By: Joel C. Hoppe United States Magistrate Judge

This matter is before the Court on Plaintiffs' supplemented petition for award of attorneys' fees following their motion to enforce the Settlement Agreement's quarterly reporting provision. ECF Nos. 688, 734; see Mem. Op. of May 7, 2020, ECF No. 677; Settlement Agreement § III(2)(b)(xxi), ECF No. 221-1, at 14; Pls.' Mot. to Enforce, ECF No. 651. Plaintiffs seek $11,445.60 for bringing the motion and fee petition, see ECF Nos. 688, 705, plus another $957.60 for time spent trying to "cooperatively engage" Defendants and "drafting and filing a motion for mediation," ECF No. 734. Their supplemented petition seeking $12,403.20 total in attorneys' fees has been fully briefed, ECF Nos. 689, 702, 705, 745, 749, and may be resolved without a hearing. Having considered the parties' arguments, evidence, and the applicable law, I respectfully recommend the Court award Plaintiffs $8,570.80 in attorneys' fees incurred in bringing the enforcement motion. ECF No. 688. Plaintiffs have not shown that they are entitled to attorneys' fees for time spent corresponding with Defense counsel or bringing the motion for mediation. ECF No. 734.

I. Background

Almost nine years ago, women at the Fluvanna Correctional Center for Women ("FCCW") filed this lawsuit "seeking a remedy for pervasive constitutionally deficient medical care." Scott v. Clarke, 355 F. Supp. 3d 472, 506 (W.D. Va.), amended by 391 F. Supp. 3d 610 (W.D. Va. 2019) (Moon, J.). "After two years of litigation, and days before a scheduled bench trial" on the merits, "the parties reached a settlement in principle. They spent the next ten months hashing out the details." Id. at 478. (citation omitted). In September 2015, the parties jointly submitted a "detailed settlement agreement ('Settlement Agreement' or 'the agreement') to provide for constitutionally adequate medical care at FCCW." Id. at 477; see id. at 477-79. "The point of the Settlement Agreement was to implement specific practices and standards to remedy [ongoing] constitutional shortcoming[s]" in both the quantity and quality of medical care provided to women housed at FCCW. Id. at 494; see also Scott v. Clarke, 2016 WL 452164, at *4 (W.D. Va.

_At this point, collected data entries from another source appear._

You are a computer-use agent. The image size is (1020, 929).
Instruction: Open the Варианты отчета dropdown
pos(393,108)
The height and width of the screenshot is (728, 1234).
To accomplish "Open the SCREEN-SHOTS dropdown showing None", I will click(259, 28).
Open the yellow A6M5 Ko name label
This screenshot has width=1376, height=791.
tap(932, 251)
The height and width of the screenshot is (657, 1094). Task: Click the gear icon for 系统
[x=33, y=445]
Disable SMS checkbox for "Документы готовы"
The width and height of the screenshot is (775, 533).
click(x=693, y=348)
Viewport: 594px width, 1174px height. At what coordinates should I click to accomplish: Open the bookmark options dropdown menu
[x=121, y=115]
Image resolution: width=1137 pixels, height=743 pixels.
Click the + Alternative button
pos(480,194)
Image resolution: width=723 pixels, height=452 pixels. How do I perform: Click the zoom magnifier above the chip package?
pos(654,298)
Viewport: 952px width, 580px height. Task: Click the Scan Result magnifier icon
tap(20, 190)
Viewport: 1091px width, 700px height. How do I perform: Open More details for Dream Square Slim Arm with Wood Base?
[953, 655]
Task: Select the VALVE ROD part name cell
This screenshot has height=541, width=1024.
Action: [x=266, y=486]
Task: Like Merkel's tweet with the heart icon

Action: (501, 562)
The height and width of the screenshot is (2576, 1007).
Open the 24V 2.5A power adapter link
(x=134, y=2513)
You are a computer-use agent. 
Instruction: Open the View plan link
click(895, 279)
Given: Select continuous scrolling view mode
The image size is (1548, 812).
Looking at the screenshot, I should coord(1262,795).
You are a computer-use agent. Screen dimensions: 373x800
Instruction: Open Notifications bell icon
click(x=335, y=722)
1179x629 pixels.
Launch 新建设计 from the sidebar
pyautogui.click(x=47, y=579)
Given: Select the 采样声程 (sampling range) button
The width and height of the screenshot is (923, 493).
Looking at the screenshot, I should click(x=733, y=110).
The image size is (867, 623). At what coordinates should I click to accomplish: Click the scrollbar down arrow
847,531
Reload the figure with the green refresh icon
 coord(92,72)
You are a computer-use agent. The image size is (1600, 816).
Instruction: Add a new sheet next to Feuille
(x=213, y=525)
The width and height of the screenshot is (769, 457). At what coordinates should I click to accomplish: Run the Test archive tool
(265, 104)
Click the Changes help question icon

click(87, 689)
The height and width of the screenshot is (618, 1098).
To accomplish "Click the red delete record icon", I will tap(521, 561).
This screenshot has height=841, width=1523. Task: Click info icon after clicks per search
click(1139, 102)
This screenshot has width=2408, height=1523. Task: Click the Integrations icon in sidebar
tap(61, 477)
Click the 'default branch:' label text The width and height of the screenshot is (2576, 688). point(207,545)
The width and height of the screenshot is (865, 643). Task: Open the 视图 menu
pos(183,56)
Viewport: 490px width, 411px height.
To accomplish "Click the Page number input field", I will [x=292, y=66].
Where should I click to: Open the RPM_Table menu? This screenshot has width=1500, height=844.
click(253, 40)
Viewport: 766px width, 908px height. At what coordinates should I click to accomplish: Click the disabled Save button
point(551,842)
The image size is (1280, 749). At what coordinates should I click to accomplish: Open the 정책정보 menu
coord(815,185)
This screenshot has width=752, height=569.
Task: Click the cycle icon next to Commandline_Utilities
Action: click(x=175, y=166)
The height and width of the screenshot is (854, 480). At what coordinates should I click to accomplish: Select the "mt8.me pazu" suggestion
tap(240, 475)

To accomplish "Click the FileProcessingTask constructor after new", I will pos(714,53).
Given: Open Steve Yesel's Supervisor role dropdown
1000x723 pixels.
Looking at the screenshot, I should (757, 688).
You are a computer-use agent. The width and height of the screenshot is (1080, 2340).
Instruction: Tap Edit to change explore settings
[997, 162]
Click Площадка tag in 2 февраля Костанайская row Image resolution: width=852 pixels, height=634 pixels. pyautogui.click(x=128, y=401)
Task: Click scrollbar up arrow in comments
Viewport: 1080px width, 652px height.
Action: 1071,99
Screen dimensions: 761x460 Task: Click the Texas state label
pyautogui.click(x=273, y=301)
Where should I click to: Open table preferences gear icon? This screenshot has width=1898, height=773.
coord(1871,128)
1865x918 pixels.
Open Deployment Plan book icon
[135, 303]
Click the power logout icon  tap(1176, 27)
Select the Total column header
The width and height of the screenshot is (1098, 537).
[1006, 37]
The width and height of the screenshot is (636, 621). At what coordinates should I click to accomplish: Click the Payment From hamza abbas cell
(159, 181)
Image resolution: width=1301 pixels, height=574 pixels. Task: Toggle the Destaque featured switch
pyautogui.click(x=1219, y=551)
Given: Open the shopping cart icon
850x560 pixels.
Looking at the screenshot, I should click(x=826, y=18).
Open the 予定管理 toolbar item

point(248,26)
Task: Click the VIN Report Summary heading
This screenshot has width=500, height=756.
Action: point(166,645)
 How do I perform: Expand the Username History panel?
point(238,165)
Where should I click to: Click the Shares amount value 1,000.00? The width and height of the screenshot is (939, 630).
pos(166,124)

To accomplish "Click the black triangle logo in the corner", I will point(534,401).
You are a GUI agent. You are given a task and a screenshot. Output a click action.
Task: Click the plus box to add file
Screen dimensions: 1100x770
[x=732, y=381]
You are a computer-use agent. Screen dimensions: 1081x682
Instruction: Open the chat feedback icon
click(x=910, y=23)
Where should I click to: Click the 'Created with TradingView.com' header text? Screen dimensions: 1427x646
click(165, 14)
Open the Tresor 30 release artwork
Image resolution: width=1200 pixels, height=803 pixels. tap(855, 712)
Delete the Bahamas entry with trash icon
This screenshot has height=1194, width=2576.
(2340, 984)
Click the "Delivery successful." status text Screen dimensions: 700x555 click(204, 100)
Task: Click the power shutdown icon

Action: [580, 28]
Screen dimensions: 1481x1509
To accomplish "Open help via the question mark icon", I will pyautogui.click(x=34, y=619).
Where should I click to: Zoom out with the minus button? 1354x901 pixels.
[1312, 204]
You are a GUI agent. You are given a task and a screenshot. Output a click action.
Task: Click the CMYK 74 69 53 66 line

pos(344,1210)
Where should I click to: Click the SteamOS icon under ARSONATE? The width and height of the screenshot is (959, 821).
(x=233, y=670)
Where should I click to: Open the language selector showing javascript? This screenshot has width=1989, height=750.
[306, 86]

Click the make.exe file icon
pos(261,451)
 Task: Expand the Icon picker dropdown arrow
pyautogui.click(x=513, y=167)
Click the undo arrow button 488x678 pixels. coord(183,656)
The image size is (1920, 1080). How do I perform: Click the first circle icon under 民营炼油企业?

Feb. 5, 2016) ("[T]he Settlement Agreement addresses with particularity each of the problems Plaintiffs identified in their Complaint and fully developed in the record with the evidence supporting their . . . motion for class certification and their . . . motion for partial summary judgment."). The agreement "sets out twenty-two standards governing FCCW," plus "other discrete requirements," Scott, 355 F. Supp. 3d at 495, designed to "measure its performance" with respect to each standard and promote "comprehensive quality improvement," Settlement Agreement § III(b)(2)(xxi)-(xxii).

As part of the agreement, the Court appointed a Settlement Compliance Monitor to visit FCCW four times a year (for at least three years) to speak confidentially with inmates and staff, inspect facilities, and review medical files and grievances as he deemed necessary to "provide a report reflecting the results of each visit to the parties." Scott, 2016 WL 452164, at *4. see also Scott, 355 F. Supp. 3d at 501-02. These detailed reports were to "identify to the parties any areas or subjects" where the Virginia Department of Corrections ("VDOC") was "not in compliance with the provisions of the settlement or Eighth Amendment standards," and VDOC would "have 30 days from the date of such notice within which to correct any areas of noncompliance. . . ."Scott, 2016 WL 452164, at *4. If the problem(s) persisted after 30 days, then Plaintiffs could file "a motion in this Court to enforce the settlement, seek contempt sanctions, or both." Id.; see, e.g., Scott, 355 F. Supp. 3d at 504 ("The Court has reviewed the eight standards it has found Defendants breached, as well as the egregious facts surrounding many of them. The Court finds those standards are clear enough that Defendants should easily have known that what has transpired at FCCW is unacceptable under the agreement.").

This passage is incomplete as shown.